終了の理由を入江清彦TBS社長は「今の小中学生は電話よりもパソコン、スマホ。いったん看板を下ろす」と説明した。まあ、それは仕方がない。子どもがラジオそのものを聞かなくなっている。質問も来なくなっていたのだろう
「上野動物園のお猿さんはいつ人間になるんですか」
番組が始まったのは1964年7月で、はじめは平日夕方の放送だった。自然、科学、生活、学校での悩みなどの相談を受け、回答者には科学技術や文化の専門家だけでなく、放送タレントの永六輔、教育者の無着成恭、タレントの毒蝮三太夫らが待ち構えていて即座に答えていった。
しかし、子どもは何を聞いてくるかわからない。「工場の煙の色はなぜ違うの?」「宇宙人は何を食べてるの?」――これに回答者がどう答えるかも大人には聞きどころだった。

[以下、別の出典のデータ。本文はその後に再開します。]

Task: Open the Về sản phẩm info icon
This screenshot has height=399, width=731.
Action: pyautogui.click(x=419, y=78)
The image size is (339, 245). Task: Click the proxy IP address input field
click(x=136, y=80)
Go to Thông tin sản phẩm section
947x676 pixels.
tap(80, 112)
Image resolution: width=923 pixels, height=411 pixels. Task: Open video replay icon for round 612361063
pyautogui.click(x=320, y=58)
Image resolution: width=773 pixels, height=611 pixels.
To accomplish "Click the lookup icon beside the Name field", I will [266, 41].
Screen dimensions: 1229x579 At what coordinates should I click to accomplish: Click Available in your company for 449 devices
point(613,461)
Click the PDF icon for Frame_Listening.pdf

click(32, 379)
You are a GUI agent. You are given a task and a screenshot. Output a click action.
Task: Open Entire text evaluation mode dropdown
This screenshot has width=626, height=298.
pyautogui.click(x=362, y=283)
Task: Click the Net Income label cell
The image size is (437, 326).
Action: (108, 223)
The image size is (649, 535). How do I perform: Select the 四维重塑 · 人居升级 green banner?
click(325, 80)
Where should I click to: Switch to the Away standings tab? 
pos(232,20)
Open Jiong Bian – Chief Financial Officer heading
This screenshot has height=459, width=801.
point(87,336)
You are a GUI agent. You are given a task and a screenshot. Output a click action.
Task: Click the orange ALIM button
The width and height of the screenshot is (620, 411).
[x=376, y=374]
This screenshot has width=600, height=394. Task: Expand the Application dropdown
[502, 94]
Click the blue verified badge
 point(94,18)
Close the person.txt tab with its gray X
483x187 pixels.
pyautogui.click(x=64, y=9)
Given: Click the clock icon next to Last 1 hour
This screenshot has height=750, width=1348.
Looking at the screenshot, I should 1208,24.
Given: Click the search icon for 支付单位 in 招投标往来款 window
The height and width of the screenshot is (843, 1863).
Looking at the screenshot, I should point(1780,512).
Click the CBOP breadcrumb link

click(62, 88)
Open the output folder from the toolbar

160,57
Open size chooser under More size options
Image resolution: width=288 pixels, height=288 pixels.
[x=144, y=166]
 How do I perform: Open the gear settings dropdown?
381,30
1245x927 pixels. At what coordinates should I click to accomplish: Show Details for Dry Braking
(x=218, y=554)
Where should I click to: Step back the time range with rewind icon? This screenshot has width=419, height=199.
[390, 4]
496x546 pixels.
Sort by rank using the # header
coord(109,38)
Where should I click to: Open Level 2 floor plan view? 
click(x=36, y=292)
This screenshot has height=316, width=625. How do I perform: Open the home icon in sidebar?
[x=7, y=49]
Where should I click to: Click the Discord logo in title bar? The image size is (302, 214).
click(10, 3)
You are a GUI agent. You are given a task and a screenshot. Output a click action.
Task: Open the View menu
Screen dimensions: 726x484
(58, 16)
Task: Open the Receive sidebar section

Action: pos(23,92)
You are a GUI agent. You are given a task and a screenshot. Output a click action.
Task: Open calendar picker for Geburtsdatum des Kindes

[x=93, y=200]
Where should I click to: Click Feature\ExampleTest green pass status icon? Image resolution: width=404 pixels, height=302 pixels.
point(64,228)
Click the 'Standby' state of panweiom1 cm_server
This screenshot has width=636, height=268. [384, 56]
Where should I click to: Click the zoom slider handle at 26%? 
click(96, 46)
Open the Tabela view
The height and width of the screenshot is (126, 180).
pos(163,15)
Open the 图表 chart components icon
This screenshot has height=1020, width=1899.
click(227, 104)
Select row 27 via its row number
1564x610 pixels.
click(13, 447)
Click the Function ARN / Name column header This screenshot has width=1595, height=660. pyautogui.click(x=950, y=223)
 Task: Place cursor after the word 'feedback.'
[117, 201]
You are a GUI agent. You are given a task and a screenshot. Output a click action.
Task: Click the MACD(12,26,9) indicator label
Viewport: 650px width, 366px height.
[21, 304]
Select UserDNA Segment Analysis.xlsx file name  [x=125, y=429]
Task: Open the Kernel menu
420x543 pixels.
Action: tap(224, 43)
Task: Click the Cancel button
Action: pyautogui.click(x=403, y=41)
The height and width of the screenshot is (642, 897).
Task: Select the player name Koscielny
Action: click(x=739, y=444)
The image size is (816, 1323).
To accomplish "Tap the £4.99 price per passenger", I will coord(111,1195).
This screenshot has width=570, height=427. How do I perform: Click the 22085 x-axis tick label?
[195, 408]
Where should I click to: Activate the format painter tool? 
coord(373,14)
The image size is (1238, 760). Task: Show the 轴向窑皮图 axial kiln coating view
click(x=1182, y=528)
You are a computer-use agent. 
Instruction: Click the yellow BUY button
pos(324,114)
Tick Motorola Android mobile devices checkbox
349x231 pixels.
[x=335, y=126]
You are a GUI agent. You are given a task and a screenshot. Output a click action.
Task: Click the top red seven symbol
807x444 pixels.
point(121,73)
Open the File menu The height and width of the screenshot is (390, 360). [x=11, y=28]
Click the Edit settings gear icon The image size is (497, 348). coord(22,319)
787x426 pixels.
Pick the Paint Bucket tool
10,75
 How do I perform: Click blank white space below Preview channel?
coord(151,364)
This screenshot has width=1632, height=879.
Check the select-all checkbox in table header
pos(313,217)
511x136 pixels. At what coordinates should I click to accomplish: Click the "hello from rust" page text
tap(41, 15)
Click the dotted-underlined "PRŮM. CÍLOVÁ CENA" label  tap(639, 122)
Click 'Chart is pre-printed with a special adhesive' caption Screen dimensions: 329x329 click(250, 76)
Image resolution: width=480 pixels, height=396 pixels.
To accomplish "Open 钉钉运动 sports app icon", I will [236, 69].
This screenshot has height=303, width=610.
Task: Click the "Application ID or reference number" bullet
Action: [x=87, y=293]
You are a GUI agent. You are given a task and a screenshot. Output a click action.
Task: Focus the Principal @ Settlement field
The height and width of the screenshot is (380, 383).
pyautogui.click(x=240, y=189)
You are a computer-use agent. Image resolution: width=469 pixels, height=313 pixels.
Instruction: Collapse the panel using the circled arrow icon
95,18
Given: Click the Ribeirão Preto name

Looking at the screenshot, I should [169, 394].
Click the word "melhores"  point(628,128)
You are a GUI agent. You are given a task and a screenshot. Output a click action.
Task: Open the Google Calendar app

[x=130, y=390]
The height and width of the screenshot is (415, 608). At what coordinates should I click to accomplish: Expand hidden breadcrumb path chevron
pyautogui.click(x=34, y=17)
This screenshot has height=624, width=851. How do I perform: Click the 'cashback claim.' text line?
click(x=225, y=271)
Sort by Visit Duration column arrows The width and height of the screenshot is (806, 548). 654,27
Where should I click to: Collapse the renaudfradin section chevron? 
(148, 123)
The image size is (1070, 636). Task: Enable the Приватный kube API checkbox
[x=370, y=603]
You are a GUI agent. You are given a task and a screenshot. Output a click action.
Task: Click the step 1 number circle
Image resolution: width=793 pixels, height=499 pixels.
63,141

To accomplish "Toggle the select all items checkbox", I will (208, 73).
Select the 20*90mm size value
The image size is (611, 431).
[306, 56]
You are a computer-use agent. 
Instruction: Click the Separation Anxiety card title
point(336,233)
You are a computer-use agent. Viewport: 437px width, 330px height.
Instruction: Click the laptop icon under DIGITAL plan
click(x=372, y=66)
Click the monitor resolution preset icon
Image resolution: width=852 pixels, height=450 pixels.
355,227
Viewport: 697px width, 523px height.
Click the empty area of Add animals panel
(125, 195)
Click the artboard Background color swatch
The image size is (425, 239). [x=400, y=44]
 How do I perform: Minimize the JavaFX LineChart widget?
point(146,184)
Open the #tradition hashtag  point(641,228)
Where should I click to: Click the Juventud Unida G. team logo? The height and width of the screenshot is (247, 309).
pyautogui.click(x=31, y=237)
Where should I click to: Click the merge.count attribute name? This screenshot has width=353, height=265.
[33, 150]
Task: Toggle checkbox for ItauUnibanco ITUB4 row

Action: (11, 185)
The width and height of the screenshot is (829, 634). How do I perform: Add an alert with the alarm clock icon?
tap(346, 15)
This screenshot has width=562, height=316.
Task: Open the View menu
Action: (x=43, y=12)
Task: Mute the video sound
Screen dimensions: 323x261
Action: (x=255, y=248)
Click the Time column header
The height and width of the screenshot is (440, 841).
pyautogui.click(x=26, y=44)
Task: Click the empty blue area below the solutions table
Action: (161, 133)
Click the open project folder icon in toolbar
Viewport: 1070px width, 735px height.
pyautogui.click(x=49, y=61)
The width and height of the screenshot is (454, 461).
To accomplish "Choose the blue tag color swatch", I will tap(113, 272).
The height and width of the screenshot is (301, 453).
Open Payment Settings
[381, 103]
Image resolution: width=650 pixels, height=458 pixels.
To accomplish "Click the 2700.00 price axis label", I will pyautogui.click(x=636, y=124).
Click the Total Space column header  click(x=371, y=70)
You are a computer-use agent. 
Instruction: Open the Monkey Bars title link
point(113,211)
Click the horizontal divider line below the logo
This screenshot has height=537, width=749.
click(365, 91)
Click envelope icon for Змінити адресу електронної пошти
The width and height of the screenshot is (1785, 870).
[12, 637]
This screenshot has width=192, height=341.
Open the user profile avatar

井上貴博アナ「回答者がきりきり舞いをさせられる場面もありました」
たとえば、いまや伝説になっているこんな質問もあった。
子ども「人間の祖先はお猿さんだというのですが、本当ですか」
回答者「そうですよ」
子ども「じゃあ、上野動物園のお猿さんはいつ人間になるのですか」
回答者「・・・・・・」
生放送で即座に答えていった回答者の素晴らしさ
キャスターの齋藤孝「出たことありませんけど、生放送だし、聞いていてドキドキしましたね」
08年には収録番組になり、最近は相談をメールで受けつけていた。同じTBSということで、「あさチャン!」はユニークな回答の実例のいくつかを紹介した。小学2年生の女の子の「天国へいったらどうなるんですか」という質問に対しての答えは、「学校やお家でとっても楽しくすると、いま生きているままで天国になっちゃうよ。いま生きているこの世界を天国にしてみようよ」
もうひとつ。小学3年生の女の子の「大人になる時間は何時間かかるんですか」に対して、「あなたが大きくなって、子どもが産めるようになるのを生物学的な大人といいます。人の心がわかる、人の立場に立って自分を見ることがで きるようになったら社会学的に大人といいます。大人になるのはなかなか大変だよ」
齋藤「本格的な答えですね」
井上「ナマ放送の緊張感の中ですからね」
司会の夏目三久「私たちも考えさせられますね」
そう、「あさチャン!」もナマだけど、こうした緊張感がどこまであるか。もうちょっと自覚があっていい。この日、一番盛り上がったのが「日光さる軍団」の復活だったんだから。